___ TEXT PROVIDED ___

I almost always learn something from reading Thomas Edsall’s “Guest Essays” (formerly known as “Op Eds”) in the New York Times. He usually surveys and cites several academic researchers with expertise in whatever subject he’s investigating, and–as a recent essay demonstrated–he sometimes comes up with a nice turn of phrase.

Edsall’s topic was the “animosity coalition.”

In 2016, Donald Trump recruited voters with the highest levels of animosity toward African Americans, assembling a “schadenfreude” electorate — voters who take pleasure in making the opposition suffer — that continues to dominate the Republican Party, even in the aftermath of the Trump presidency.

Schadenfreude electorate.” Perfect!!

Edsall doesn’t mince words about the composition of that electorate, pointing out that Trump played to the dark side of American politics, constructing an “animosity coalition” composed of “the alienated, the distrustful, voters willing to sacrifice democracy for a return to white hegemony.” As he says, segregationists have long been a permanent fixture of American politics, although shifting between the two major parties.

And that brings us to an essential insight that answers what has been a vexing question, at least for me.

___ RECORD EXTRACTS ___

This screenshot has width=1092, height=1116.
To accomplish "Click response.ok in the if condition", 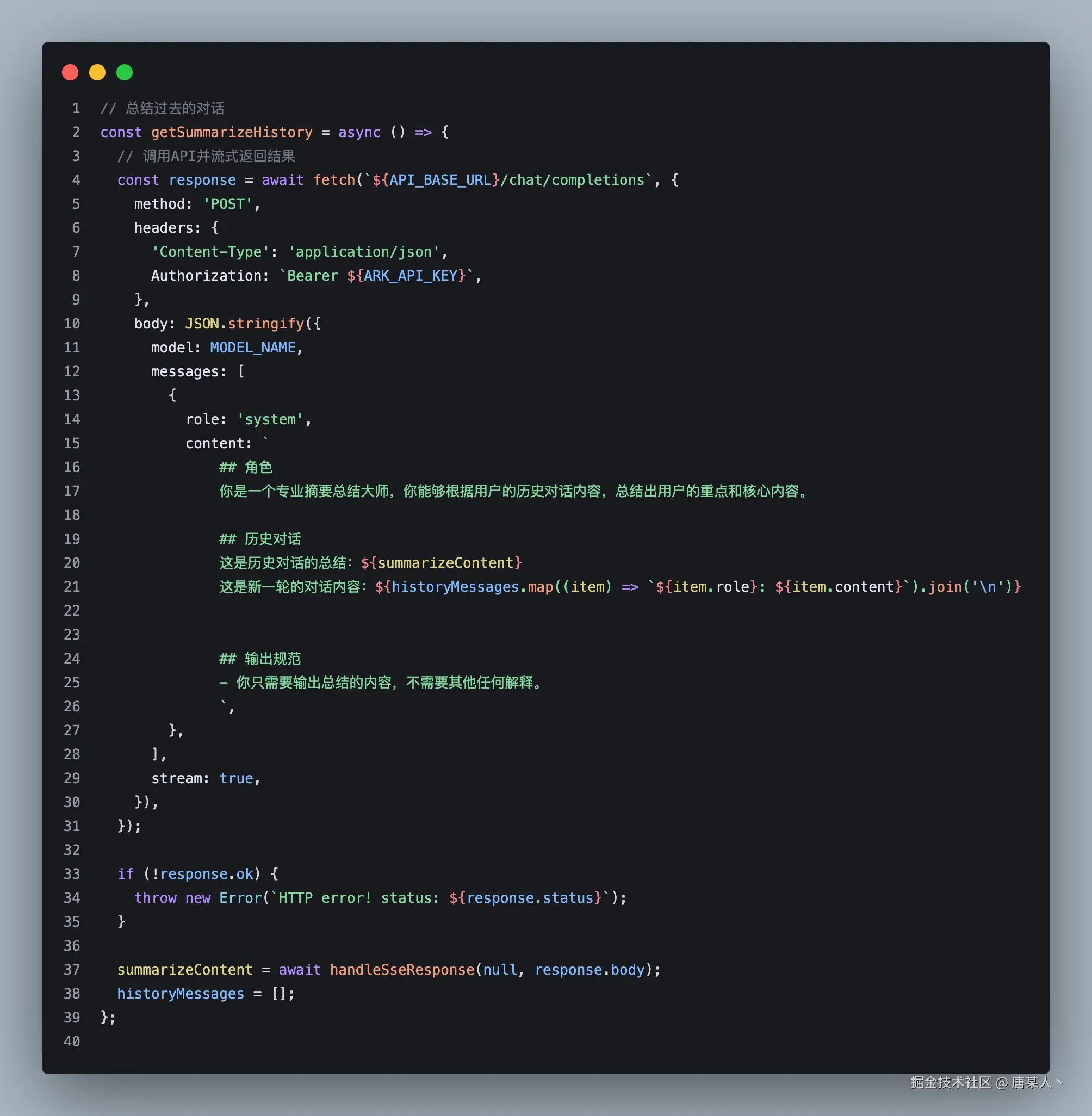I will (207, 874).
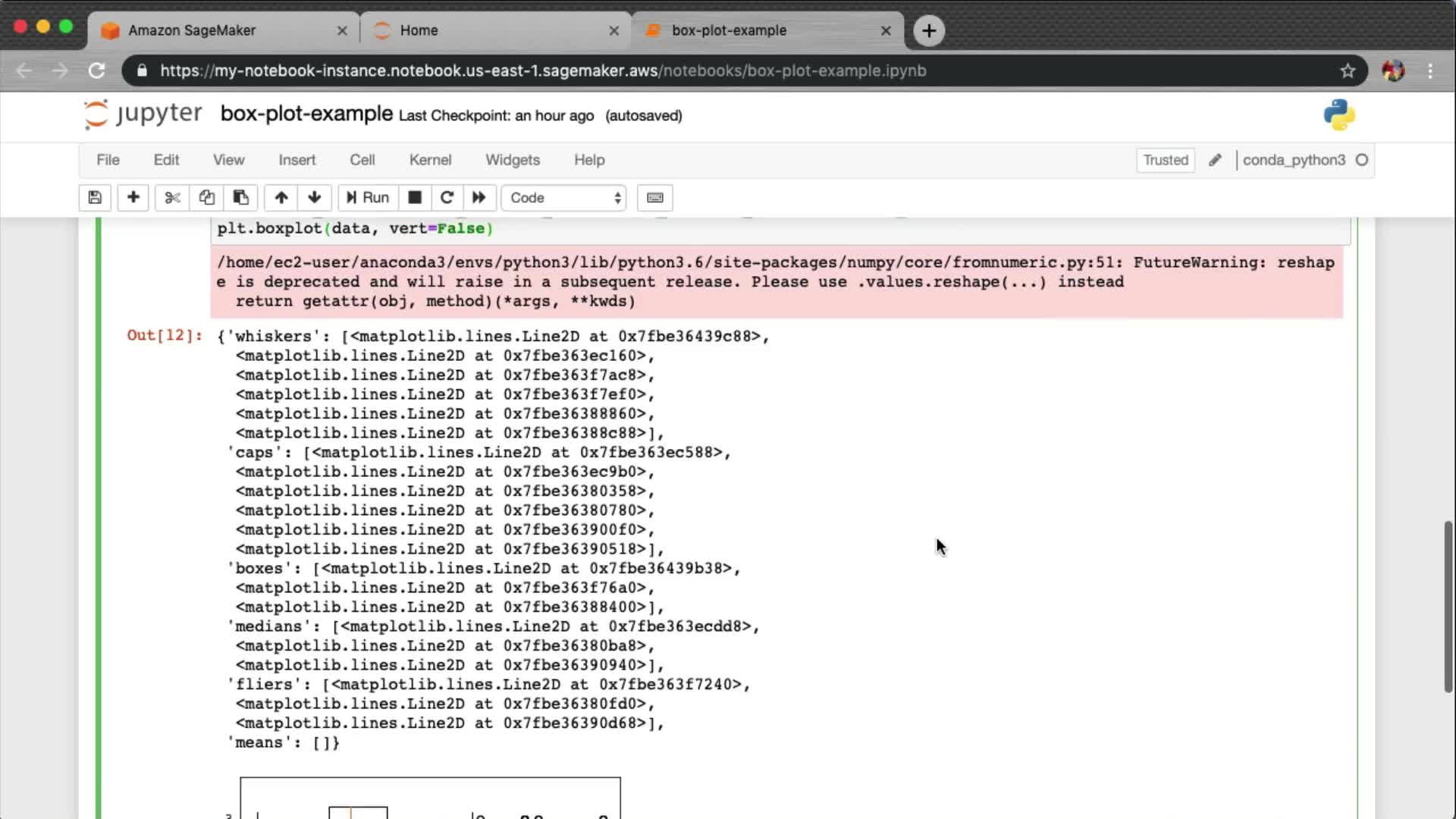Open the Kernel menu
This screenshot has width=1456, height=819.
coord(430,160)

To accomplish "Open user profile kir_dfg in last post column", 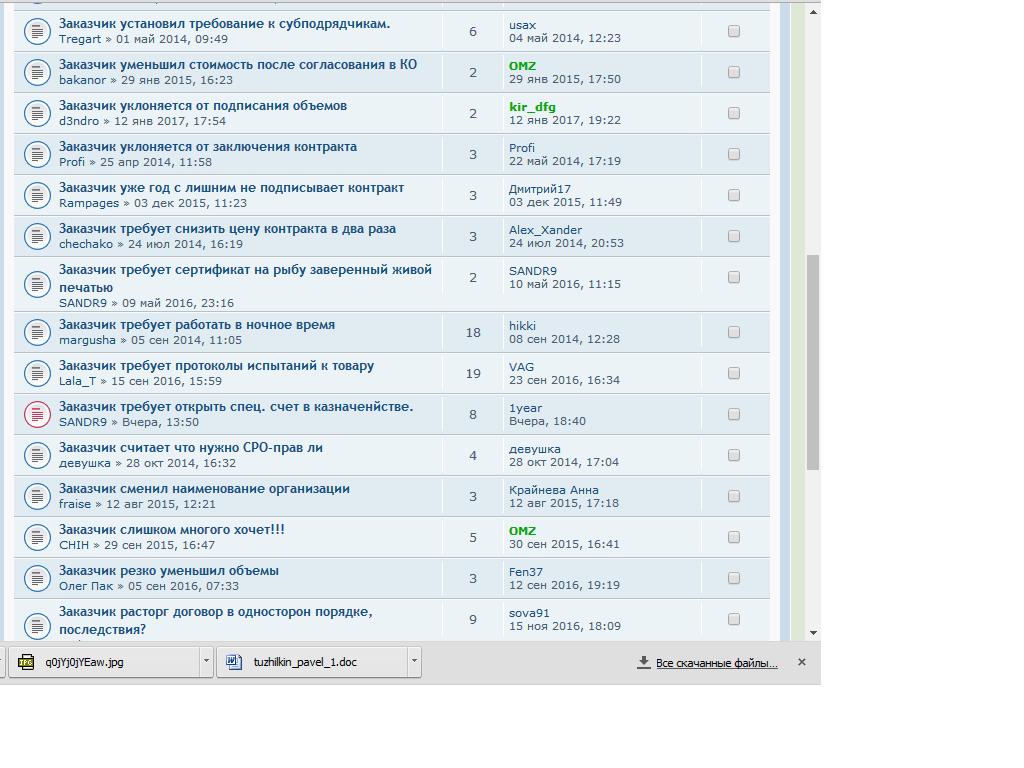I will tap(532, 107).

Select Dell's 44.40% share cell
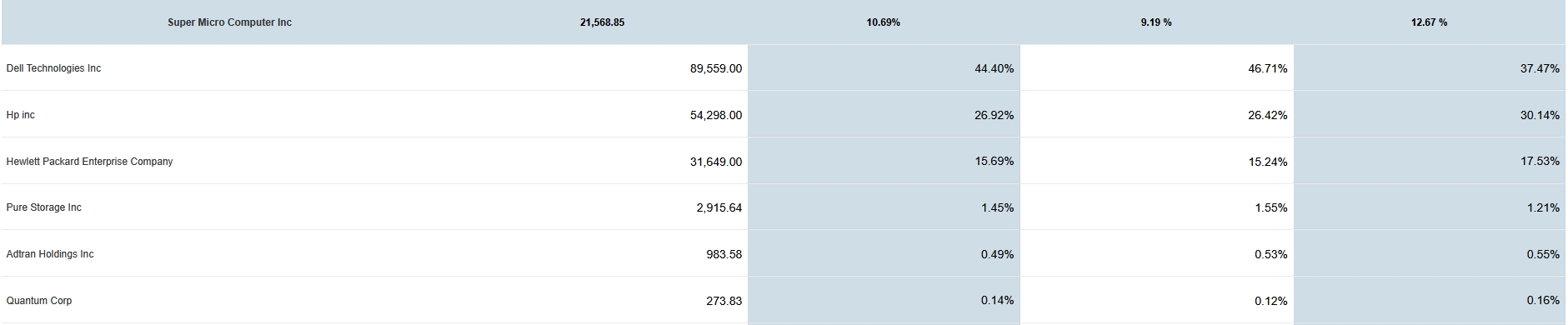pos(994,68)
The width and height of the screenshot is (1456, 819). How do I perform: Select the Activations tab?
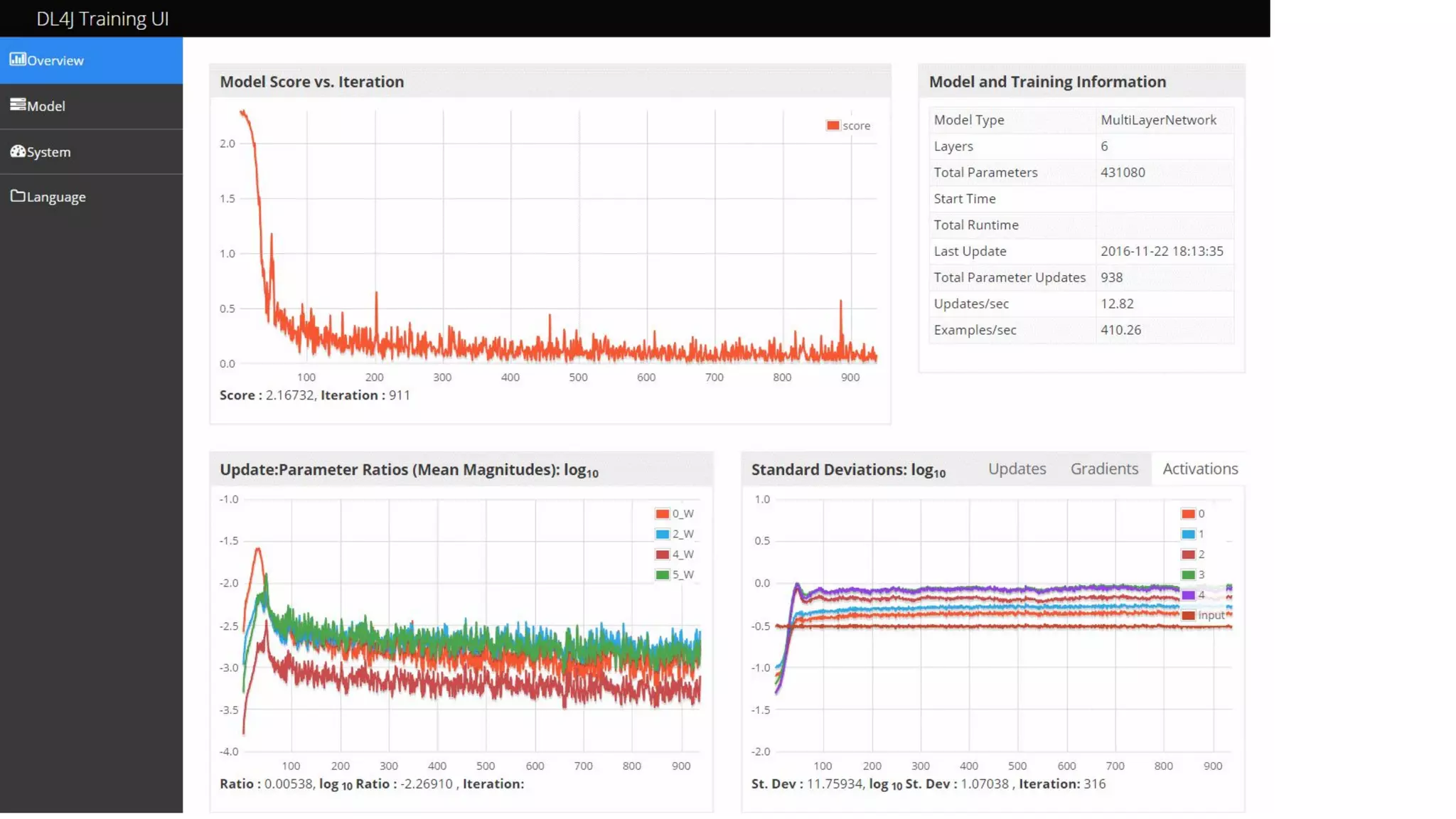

___

#### [GOAL OF THE EXERCISE]
Continue the commentary on Thomas Edsall's essay about the "animosity coalition," starting right after its last sentence.

#### [TASK ANSWER]
Edsall quotes Liliana Mason for the insight–which is that their solidification of control over the Republican Party has mades White supremacy seem to be  a partisan issue. Mason points out, however, that members of what she calls the segregation faction have been around much longer than our current partisan divide. In fact, she says, “they are not loyal to a party — they are loyal to white Christian domination.” (emphasis mine)

There is a faction in American politics that has moved from party to party, can be recruited from either party, and responds especially well to hatred of marginalized groups. They’re not just Republicans or Democrats, they’re a third faction that targets parties.

Mason’s conclusions are echoed by other researchers, who have found Trump supporters exhibiting attitudes about racial groups, immigrants and political correctness that rival partisanship and are “negatively related to support for mainstream Republican candidates.”

That insight explains something that so many of us have found baffling: why would elected Republican officials and Republican candidates for public office–many of whom clearly know better– dutifully echo Trump’s bigotries and support his Big Lie? 

The usual theory is that this represents a combination of fecklessness and ambition. Among those who do know better are individuals who lack a moral center–who see which way the GOP winds are blowing for GOP primary voters–and who are prioritizing their personal electoral prospects above their moral and patriotic duties. They are “playing to the base.”

What the cited scholarship adds to that explanation is an important insight: the “base” to which these candidates are pandering isn’t even a Republican base–at least, not as political scientists define a party’s base. It’s the voters who were unhappy with Trump, or with their particular House or Senate candidates, but who nevertheless loyally voted Republican, who are members of the base.

In other words, voters for whom an R or D next to a name on the ballot is dispositive constitute a political party’s true base.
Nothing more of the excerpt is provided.